Yet, we don’t have to go far to see the wonder and beauty that also permeate human existence. I live in a valley in the Blue Ridge Mountains where the last vestiges of a slow-starting but glorious fall are slipping away. Last year, my husband and I visited the Grand Canyon, the beauty of which is impossible to describe. Despite the destructiveness of natural disasters, in places like those and others throughout this country and around the world, the physical beauty of God’s creation is still visible. And for all the evil and cruelty people can perpetrate on each other, the beauty of God’s image in fallen man is also still visible in the kindness and care people can demonstrate toward others.
As Christ’s followers, we have a calling to do what we can to mitigate this world’s pain and to show the world the wonderful – if not pain free – life Jesus offers. Jesus told the disciples to love their enemies and to pray for those who persecuted them, to do good to those that hated them and to bless those who cursed them. In our highly polarized culture, that’s a command Christians ought to take more seriously. The early Christians were known by their love – a love different from any the world had heretofore seen — and it changed that world. Christians today can do the same.

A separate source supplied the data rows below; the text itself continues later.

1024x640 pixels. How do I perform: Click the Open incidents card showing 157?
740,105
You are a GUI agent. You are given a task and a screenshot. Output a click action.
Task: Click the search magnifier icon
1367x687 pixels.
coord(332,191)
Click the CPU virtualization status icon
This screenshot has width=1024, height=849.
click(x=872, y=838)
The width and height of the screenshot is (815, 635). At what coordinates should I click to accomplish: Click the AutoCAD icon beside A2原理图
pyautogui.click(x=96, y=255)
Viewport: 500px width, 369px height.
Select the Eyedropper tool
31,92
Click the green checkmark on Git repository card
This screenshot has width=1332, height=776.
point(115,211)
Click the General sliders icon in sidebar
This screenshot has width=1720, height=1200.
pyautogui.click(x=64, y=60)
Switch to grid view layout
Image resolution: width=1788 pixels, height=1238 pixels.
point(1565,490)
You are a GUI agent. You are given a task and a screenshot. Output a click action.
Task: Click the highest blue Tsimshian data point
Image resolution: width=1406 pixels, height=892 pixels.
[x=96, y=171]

Christians have the one thing the world can’t give — hope. Hope for an angry, hurting world. Not hope in America. Not hope in political leaders. Not hope in world peace. America may fall. Political leaders can’t be trusted. World peace is but an empty dream. The only sure hope is hope in Jesus Christ. It’s a hope to love for, a hope to live for and, ultimately, a hope to die for. Because of this hope — and only this hope — Christians can love their enemies, do good to those that hate them, and thereby do what political leaders never can — change the world.
In a world so broken and beset with the consequences of the fall, the temptation to despair is always with us. But as people of hope, as Westley might say, despair does not become us. Instead, Christians can affirm with Westley that, yes, life is pain, yet, because of this hope, at the same time still say with Frank Capra, “It’s a wonderful life.”